The Drupal community uses IRC extensively for collaboration and community building. A permanent and ever-helpful fixture of the official #drupal-* IRC channels, and in the Drupal community itself, is the humble Druplicon bot. Druplicon is a Drupal-based IRC bot that was created in 2005, and is still going strong as part of the Bot module for Drupal.

Bots like Druplicon do a lot of nice things—they can remind people of things after they were away for a while, they can store facts, track karma, throw people virtual beers, store and retrieve helpful facts, and relay important information.
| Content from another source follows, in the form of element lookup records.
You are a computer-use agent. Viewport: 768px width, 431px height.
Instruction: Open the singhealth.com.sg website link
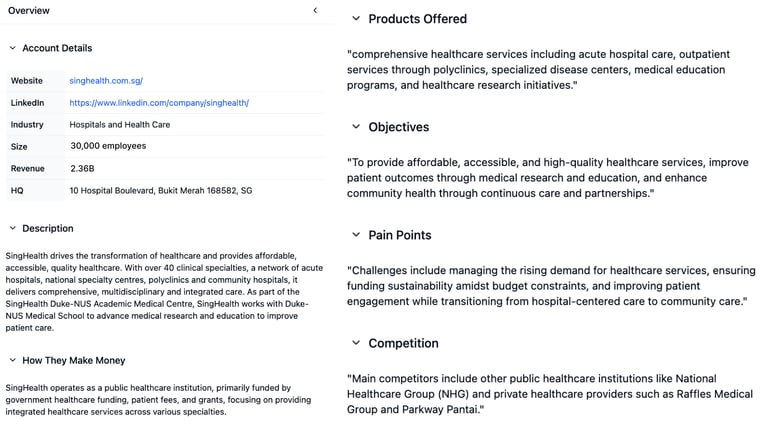[x=106, y=81]
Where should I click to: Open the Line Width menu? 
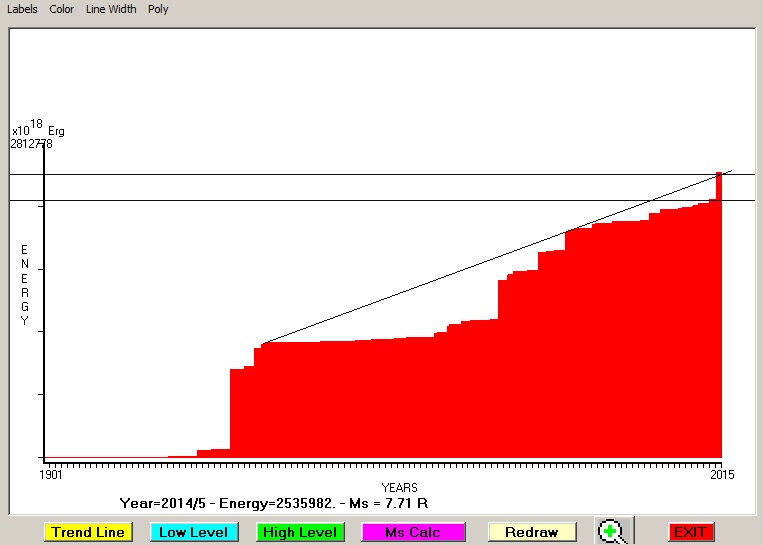[111, 9]
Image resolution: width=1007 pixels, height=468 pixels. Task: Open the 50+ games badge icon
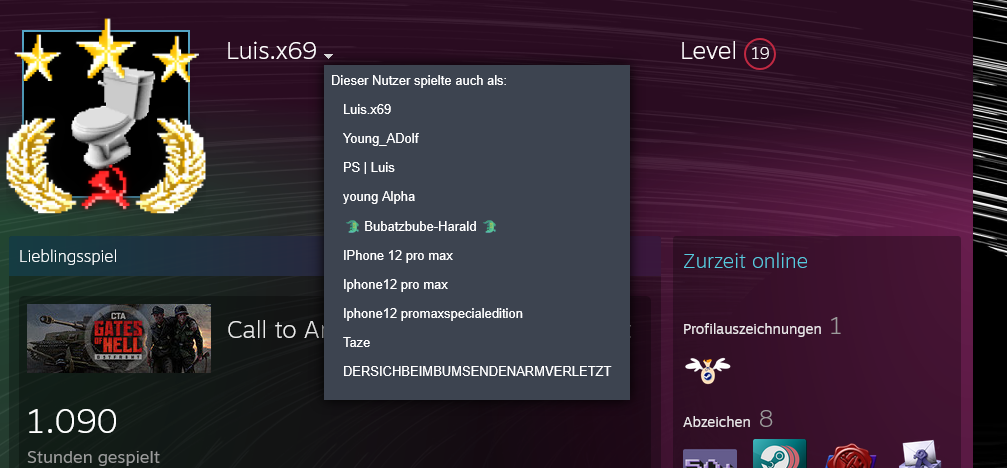[710, 458]

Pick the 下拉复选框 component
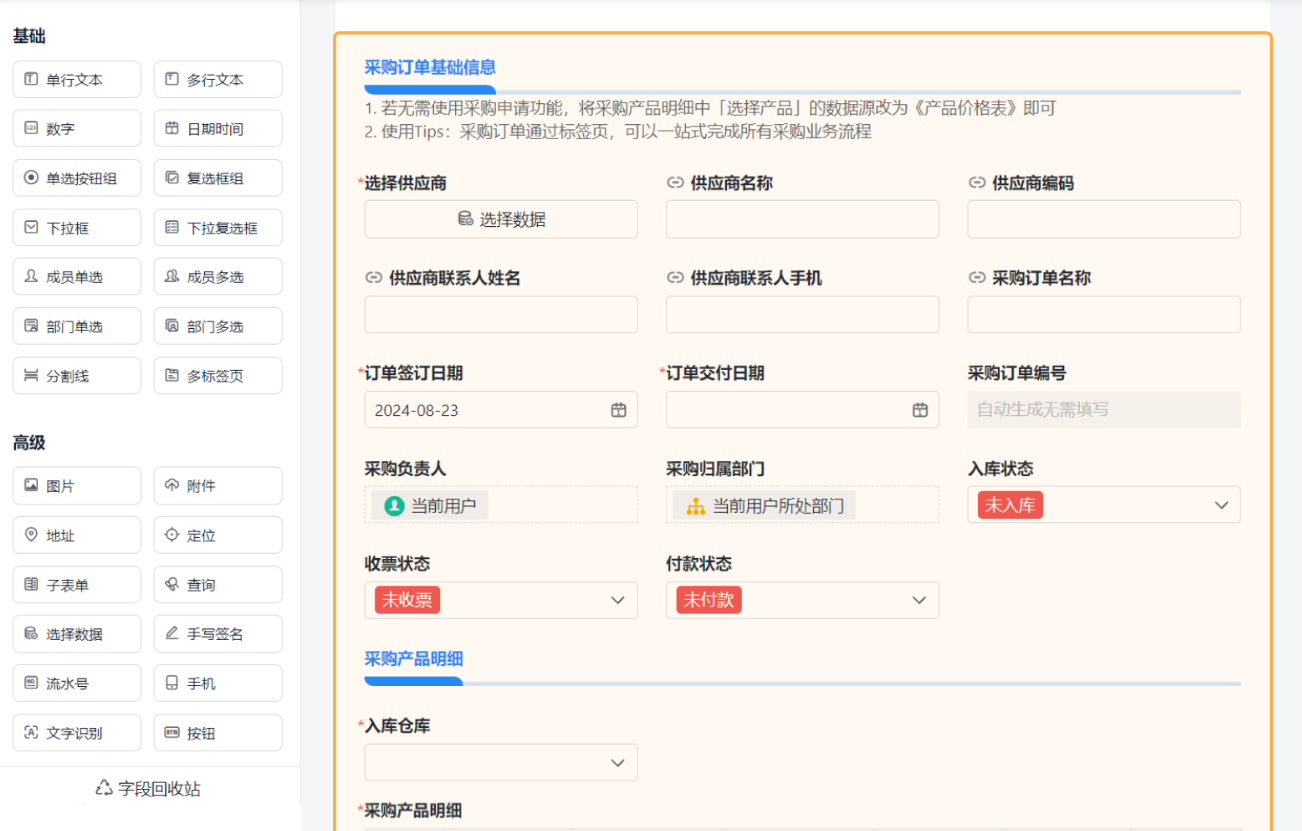218,228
For example, when a build fails in Jenkins, a bot can post a message in IRC. Similarly, if a server goes down, or is under heavy load, the bot could post a message.

What if you want your own bot for a different IRC channel? Drupal's Bot requires an entire Drupal environment to run, and while the bot is not too heavy on resources, an always-connected, efficient and pluggable bot would be better off on its own. And in PHP-land, there's just such a bot. Meet Phergie, a PHP IRC Bot.

Phergie logo

Phergie 2.0 (the current version) is fully-pluggable, efficient and lightweight, and is a great example of OO code for PHP (of the 5.2/5.3/5.4 era). Phergie 3.0 is under development and will be available soon, bringing even more flexibility and power... but 2.0 works great, and has many available plugins (you can write your own pretty easily, too).
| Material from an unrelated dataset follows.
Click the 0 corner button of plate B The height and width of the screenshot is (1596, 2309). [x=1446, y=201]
I've been running Phergie on a Raspberry Pi for the past few months, and besides network connectivity issues every now and then, the bot's been reliable and speedy in responding at all times.

I've been on an Ansible kick lately (especially with all the writing I'm doing for Ansible for DevOps lately), so I decided to wrap up Phergie installation and configuration in an Ansible role, and post an example Ansible playbook that sets up an entire Linux VM with Phergie installed. You just need PHP and an active connection to the Internet, then you can start Phergie by logging into the server and running php /path/to/phergie.php (I also have an init script and shell script wrapper that allows me to start and stop the service more efficiently, but haven't generalized it to be included with the Ansible role yet).
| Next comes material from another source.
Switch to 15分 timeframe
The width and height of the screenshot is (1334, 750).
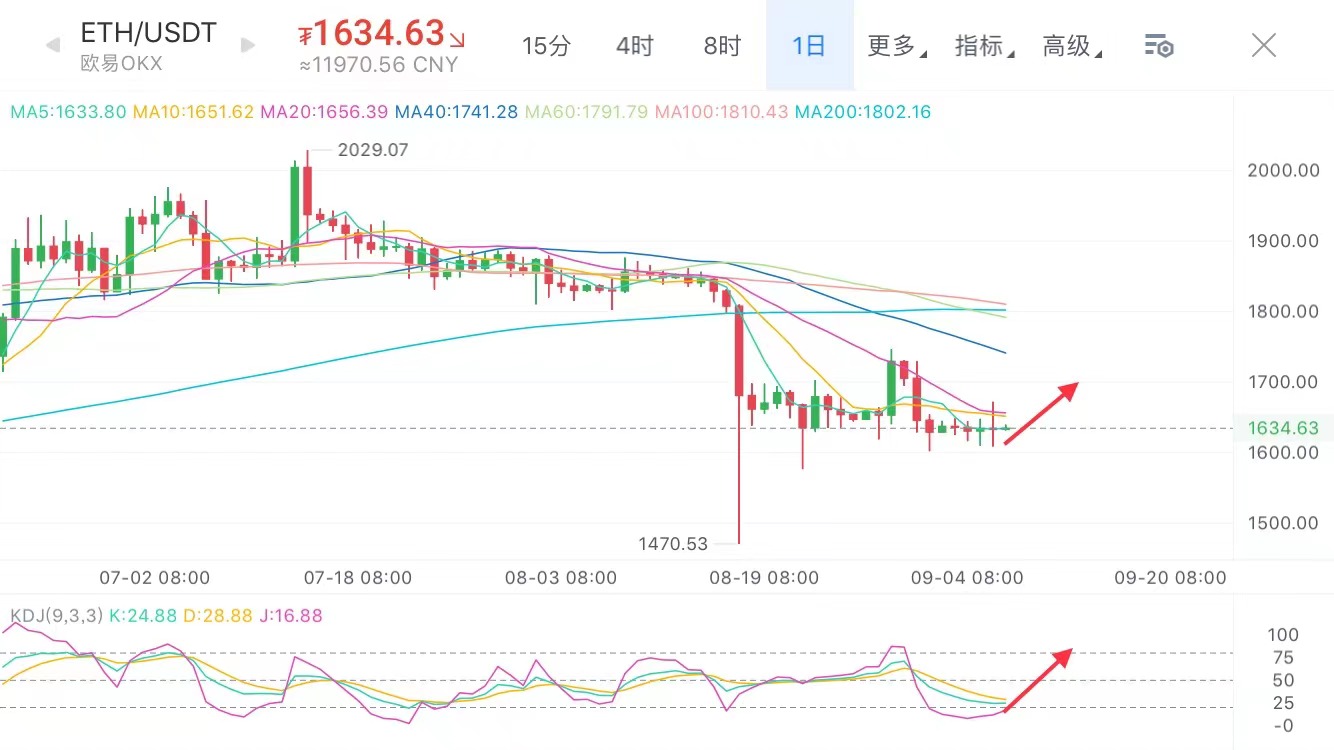[546, 46]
Through the role's configuration, you can configure:

  • Which IRC channel(s) to join.
  • Which plugins to enable (Google can grab search results from Google, Http can fetch page titles and info from pasted URLs, Lart stores and retrieves word definitions, Karma tracks karma, Wunderground retrieves weather information for given locations... and the list of plugins goes on.
  • The primary and alternate nicks for the bot.

If you're interested in installing Phergie and trying it out on your own, check out the Ansible Vagrant profile for Phergie, part of my Ansible Vagrant Examples project.